In the situation where revenues are limited to residential and commercial maintenance fees, for instance, the easiest method would be to apportion the HST based on the relative percentage that each fee is of the whole. Since each unit owner has an undivided interest in the condominium equal to their ownership percentage, they would have a similar interest in the operating expenses and reserve fund expenditures for the year.
Where exempt supplies include other activities, it should be possible to identify and separately deal with any expenses specifically incurred to make those exempt supplies. They can then be excluded from the expenses to which the general apportionment method is applied.
Issues With Apportionment
As noted above, apportionment of the HST incurred on the corporation's expenditures based on the ratio of taxable to exempt supplies would seem reasonable where a condominium is concerned. Generally speaking, this would mean that the current year ITC would be taken into account in the next year (which is also generally when it comes into cash flow).

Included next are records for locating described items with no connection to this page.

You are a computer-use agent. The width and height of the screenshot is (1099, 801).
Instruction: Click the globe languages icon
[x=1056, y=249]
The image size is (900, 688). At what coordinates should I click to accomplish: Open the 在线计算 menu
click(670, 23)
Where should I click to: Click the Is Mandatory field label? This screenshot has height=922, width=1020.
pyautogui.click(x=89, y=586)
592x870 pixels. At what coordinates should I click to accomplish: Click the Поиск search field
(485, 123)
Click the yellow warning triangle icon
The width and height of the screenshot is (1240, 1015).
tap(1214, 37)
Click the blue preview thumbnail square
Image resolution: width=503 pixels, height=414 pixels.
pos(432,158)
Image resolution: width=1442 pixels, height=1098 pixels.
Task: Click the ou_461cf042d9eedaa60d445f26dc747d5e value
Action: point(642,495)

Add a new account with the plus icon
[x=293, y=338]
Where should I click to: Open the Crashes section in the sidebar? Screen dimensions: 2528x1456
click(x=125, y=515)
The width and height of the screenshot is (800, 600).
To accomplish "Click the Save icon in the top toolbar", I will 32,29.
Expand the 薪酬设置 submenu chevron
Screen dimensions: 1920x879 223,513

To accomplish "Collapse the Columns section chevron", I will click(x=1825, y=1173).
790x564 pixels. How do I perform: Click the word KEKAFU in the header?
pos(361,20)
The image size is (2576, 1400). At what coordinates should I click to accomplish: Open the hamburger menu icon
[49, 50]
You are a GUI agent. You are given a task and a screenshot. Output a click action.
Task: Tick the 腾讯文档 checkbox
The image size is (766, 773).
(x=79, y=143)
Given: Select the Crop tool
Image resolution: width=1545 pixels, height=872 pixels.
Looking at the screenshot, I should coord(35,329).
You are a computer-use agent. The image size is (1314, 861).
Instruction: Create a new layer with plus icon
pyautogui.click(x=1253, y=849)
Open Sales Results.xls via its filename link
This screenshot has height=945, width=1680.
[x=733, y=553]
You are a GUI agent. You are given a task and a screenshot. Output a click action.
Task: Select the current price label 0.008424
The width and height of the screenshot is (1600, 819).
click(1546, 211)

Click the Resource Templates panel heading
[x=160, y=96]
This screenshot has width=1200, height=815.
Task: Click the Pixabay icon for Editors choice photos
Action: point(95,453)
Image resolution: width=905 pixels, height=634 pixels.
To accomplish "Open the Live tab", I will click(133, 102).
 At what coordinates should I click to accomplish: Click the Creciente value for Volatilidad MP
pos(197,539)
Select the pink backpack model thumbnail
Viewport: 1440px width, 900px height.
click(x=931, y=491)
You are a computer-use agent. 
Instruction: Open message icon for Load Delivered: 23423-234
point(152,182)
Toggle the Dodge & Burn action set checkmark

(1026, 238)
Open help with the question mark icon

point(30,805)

The reimbursed HST does raise an interesting question in terms of whether the full amount of the refund should be allocated to the benefit of the commercial units, or whether all unit holders should share in the refund proportionate to their interest in the common elements.
While one could argue that only the commercial unit owners should benefit given it was the treatment of their fees as taxable supplies that created the opportunity to claim a refund, one must also consider the legal basis of ownership in a condominium corporation. Quite simply, every unit owner has an undivided interest in the common elements and fixed assets equal to their proportionate share as defined in the corporation's Declaration.
Until now, condominium corporations that were also HST Registrants have been rare, but this will likely change as the amount of taxable supplies increases (especially when special assessments are made) while the registration threshold remains constant. Once registered, the condominium corporation will need to apportion any HST it incurs between taxable supplies and exempt supplies made by it for purposes of an ITC claim. While apportionment should be easy in theory, a number of issues may make things more difficult in practice.
A new Registrant should take the time to fully understand the nature of their supplies and the related expenditures so that they can adopt an apportionment method that can be implemented and maintained fairly easily and that will be consistently applied during the period and throughout all periods.
The method provided in this article would generally meet those objectives, but before adopting any method, it should be modified to take into account facts and circumstances specific to the particular condominium corporation. Furthermore, the information contained in this article is of a general nature and should not be relied on. Condominium corporations should seek professional advice when dealing with the matters discussed herein. Lastly, readers are cautioned that tax legislation, including any regulations or other pronouncements made thereunder, is constantly changing. The information contained in this article is current as of the publishing date, but no effort will be made to update it for subsequent changes to the underlying legislation.